Traditional methods of determining the presence of contaminating microorganisms in liquids rely on culturing a sample suspected of contamination in a liquid or agar-based medium to increase the number of microorganisms to a detectable level. The sample may be inoculated directly into the culture medium or may first be concentrated by filtration to capture microorganisms for culture. In either case, it may be several days before any microorganism present in the sample can be detected, which can, for example, involve visualizing microbial growth or detecting a byproduct of bacterial metabolism that results in a change in temperature, pH, turbidity, color, bioluminescence, and/or impedance of the culture. Subsequent testing to identify a contaminating microorganism by traditional microbiological methods can add days or weeks to the procedure. Relying on growth in culture requires that an initial educated guess is made of the appropriate culture conditions for an unknown contaminant. Where two or more microorganisms are present in a sample, one may be more suited to the conditions selected (i. e. more “culturable”), resulting in overgrowth of one microorganism, which may obscure the presence of additional organisms in the sample. Consequently in a mixed sample, the presence of some organisms may be overlooked. Pathogenic microorganisms include many that can be “infectious but not culturable” and may therefore go undetected by methods that require a culturing step.
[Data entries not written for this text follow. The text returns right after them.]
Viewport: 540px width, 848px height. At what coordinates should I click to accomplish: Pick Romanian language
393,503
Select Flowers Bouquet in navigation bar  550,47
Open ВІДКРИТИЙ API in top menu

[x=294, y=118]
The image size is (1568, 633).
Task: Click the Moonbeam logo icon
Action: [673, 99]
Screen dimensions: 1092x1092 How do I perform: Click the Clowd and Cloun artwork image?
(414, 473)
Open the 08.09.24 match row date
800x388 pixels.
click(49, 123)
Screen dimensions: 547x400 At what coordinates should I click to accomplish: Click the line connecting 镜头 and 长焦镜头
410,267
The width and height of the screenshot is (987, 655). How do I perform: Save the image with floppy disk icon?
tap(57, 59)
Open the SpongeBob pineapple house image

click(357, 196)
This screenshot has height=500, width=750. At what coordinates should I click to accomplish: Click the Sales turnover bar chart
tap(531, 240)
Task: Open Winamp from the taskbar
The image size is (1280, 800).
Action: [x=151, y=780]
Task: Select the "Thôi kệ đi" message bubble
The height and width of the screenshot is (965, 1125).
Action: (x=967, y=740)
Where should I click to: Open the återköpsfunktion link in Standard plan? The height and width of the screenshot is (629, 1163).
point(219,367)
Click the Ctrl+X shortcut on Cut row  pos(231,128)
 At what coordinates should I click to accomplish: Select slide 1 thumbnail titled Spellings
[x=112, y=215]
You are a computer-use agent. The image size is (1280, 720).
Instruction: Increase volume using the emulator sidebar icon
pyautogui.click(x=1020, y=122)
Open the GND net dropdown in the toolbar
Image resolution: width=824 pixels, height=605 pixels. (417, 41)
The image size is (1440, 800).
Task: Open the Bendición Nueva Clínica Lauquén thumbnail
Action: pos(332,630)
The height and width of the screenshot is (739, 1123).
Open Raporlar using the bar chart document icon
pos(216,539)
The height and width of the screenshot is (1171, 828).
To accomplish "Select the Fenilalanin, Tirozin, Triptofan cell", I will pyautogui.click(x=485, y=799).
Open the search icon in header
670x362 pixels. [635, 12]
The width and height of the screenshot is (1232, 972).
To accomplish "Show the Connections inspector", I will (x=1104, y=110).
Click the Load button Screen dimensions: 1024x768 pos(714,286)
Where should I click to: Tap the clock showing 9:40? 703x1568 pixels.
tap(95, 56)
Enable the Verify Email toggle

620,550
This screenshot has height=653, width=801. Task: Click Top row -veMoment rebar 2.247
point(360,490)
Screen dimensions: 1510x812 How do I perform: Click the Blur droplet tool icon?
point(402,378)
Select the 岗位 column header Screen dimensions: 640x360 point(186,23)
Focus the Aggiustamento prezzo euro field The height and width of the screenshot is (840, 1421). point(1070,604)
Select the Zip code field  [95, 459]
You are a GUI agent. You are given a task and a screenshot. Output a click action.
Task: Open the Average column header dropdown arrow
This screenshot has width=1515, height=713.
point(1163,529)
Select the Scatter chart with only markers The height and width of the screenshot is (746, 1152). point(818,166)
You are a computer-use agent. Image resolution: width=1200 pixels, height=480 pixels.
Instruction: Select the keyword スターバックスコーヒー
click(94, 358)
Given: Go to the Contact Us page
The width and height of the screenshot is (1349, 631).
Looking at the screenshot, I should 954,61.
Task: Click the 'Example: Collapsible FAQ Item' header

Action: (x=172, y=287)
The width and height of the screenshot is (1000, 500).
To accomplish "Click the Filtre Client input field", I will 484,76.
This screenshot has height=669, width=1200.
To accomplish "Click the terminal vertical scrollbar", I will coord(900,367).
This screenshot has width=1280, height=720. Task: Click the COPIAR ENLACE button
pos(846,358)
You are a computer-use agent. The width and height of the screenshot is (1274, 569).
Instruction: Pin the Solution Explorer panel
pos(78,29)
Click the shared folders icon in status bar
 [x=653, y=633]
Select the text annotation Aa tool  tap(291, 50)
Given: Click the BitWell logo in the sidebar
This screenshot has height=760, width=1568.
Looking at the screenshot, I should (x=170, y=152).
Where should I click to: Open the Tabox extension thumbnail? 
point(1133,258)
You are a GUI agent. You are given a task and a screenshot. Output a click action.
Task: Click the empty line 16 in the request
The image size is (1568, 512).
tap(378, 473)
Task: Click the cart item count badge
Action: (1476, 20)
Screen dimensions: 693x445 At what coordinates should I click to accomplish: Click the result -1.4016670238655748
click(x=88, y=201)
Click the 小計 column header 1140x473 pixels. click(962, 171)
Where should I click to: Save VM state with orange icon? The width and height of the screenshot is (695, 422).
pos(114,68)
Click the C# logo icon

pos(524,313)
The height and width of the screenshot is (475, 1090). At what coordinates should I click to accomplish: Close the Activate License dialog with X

For example, certain disinfection-injured bacteria found in the ultra-pure or chlorinated water systems are known to be very difficult to culture.
Thus, there remains a clear need for highly sensitive, rapid and inexpensive devices and methods for detecting bioburden contamination in water treatment and food testing stations, health-care facilities, research laboratories, public buildings and other situations where microbial contamination cannot be tolerated.